Determine how many lines in the records that follow hold the string "computer". Only that number should be returned.

(Records excerpted from a collection)
□ □ □ □ □
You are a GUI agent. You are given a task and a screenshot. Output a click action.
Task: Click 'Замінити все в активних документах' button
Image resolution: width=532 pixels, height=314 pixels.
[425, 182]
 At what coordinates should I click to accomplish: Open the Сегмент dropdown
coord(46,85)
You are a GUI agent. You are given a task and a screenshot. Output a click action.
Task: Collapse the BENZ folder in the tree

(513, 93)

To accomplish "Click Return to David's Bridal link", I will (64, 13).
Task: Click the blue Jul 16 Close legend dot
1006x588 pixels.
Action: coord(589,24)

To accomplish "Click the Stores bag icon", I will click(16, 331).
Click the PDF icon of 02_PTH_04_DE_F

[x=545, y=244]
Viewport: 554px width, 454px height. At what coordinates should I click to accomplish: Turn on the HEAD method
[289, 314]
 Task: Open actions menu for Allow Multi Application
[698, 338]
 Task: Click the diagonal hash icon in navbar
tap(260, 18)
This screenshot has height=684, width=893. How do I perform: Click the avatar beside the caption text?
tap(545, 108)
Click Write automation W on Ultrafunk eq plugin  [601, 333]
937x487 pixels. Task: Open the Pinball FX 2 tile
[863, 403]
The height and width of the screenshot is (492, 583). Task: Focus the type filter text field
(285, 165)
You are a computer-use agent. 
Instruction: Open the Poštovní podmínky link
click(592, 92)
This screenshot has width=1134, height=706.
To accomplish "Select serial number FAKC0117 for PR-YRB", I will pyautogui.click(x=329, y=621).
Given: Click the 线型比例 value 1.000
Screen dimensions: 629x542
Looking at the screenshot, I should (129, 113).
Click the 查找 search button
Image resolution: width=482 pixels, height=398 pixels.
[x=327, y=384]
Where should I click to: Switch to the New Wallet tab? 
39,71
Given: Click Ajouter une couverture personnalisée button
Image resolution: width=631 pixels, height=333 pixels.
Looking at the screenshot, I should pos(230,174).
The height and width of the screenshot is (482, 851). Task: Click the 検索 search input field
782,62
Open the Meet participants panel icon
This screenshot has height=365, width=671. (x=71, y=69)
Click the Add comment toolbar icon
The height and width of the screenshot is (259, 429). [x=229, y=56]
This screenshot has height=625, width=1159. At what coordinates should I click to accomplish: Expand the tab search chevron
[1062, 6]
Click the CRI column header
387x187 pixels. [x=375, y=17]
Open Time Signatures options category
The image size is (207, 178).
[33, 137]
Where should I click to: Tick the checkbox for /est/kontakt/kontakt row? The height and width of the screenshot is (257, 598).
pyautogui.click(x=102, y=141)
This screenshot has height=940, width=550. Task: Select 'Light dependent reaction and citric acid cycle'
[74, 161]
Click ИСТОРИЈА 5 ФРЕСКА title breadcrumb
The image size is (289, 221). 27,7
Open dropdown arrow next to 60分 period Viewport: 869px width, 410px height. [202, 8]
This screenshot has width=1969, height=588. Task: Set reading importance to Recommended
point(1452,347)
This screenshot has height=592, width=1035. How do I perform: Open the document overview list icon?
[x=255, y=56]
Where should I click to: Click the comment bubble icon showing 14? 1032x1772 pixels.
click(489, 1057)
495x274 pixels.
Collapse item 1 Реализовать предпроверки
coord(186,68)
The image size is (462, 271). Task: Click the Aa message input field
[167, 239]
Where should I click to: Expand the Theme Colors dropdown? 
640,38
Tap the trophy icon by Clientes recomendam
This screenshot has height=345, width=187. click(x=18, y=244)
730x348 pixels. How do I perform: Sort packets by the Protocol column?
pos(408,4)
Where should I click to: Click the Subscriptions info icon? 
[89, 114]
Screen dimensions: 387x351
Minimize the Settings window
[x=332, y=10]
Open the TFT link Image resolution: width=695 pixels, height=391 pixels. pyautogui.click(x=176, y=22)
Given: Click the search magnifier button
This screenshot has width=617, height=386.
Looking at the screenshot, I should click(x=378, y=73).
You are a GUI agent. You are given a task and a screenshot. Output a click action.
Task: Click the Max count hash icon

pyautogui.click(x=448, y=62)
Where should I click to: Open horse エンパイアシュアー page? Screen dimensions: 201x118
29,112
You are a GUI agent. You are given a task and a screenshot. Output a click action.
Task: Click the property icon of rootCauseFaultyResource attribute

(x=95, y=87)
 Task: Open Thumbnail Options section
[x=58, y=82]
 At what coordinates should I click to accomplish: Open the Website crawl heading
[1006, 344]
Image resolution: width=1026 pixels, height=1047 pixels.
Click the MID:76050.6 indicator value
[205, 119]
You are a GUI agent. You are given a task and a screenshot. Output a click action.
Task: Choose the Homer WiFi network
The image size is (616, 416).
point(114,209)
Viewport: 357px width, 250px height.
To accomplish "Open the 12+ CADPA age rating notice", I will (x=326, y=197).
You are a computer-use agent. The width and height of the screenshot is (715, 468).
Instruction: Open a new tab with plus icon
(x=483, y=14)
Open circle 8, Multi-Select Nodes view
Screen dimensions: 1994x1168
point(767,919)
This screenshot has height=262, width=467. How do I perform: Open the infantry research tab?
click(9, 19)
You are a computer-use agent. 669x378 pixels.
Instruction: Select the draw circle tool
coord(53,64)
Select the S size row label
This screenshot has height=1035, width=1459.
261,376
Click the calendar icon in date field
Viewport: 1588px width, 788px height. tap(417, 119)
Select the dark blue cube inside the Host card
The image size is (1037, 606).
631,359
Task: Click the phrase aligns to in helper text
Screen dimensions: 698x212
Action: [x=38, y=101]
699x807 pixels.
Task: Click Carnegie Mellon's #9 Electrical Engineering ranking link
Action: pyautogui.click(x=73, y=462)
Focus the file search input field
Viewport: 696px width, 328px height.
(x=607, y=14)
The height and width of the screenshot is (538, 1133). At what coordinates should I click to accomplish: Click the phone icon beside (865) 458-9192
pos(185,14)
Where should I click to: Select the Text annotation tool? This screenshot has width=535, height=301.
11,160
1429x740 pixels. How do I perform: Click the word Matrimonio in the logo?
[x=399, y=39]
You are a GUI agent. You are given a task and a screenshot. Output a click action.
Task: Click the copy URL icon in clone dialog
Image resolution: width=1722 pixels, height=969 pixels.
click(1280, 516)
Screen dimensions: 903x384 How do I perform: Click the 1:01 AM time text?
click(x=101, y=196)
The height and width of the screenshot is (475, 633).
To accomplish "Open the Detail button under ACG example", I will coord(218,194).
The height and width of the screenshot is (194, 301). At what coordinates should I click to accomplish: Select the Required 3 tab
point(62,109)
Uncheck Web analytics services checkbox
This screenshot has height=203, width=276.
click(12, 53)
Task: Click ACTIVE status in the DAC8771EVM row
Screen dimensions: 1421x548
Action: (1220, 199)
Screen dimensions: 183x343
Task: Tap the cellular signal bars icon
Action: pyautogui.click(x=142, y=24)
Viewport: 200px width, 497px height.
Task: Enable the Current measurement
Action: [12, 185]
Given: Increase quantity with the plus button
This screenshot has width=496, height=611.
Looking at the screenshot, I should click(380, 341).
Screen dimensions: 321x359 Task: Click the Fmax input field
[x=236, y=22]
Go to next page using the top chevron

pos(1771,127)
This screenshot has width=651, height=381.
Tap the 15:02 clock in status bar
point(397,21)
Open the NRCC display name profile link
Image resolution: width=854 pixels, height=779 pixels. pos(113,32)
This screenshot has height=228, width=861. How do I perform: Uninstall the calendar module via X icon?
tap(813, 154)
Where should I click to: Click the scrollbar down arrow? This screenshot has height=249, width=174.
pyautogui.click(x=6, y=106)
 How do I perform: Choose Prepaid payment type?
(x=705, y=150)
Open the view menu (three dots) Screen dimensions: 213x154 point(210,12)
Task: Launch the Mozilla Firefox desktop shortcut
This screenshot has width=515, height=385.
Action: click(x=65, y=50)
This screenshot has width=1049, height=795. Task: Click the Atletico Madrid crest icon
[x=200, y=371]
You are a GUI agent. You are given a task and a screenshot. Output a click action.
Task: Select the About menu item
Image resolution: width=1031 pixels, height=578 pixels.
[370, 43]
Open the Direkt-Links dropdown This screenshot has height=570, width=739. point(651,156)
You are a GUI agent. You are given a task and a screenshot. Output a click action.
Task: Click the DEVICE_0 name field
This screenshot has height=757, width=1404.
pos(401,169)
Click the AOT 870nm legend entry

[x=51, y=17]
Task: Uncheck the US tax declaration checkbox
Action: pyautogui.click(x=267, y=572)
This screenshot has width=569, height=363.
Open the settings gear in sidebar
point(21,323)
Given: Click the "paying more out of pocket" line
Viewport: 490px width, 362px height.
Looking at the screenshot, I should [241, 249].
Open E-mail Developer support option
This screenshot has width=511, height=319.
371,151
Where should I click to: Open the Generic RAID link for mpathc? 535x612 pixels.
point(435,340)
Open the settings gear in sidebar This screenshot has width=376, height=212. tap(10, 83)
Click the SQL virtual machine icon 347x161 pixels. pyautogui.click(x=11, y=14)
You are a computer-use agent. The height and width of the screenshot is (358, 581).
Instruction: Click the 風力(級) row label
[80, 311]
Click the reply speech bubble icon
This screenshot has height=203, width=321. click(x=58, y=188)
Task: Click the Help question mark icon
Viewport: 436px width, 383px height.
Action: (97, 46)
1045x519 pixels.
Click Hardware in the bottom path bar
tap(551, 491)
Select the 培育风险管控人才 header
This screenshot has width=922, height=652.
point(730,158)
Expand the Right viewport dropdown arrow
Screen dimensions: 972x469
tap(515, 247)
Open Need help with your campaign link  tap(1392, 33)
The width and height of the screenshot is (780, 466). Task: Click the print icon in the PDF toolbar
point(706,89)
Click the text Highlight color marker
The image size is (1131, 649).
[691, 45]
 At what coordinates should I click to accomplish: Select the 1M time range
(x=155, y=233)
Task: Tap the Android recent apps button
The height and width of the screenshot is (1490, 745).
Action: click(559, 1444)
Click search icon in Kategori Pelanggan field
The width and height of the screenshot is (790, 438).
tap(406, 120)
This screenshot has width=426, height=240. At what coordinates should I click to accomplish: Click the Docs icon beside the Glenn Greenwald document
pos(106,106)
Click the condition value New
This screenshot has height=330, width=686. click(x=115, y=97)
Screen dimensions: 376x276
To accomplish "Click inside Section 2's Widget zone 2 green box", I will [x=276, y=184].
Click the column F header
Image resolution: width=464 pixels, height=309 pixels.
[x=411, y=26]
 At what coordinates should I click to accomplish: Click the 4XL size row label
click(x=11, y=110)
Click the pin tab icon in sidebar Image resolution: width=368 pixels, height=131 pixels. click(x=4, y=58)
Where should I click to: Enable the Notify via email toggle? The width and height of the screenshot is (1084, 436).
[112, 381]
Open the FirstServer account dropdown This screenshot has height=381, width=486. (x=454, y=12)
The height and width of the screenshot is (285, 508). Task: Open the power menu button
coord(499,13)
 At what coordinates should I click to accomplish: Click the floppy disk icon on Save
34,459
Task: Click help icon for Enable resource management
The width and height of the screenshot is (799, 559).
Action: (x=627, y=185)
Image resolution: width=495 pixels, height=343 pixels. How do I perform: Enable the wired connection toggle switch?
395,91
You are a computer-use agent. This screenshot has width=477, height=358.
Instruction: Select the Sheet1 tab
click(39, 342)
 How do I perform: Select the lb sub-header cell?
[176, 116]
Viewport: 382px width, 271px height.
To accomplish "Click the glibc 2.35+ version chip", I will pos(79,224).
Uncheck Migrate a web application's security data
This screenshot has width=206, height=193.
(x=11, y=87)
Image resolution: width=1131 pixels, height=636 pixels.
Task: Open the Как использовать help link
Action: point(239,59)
□ □ □ □ □
RESPONSE AREA
5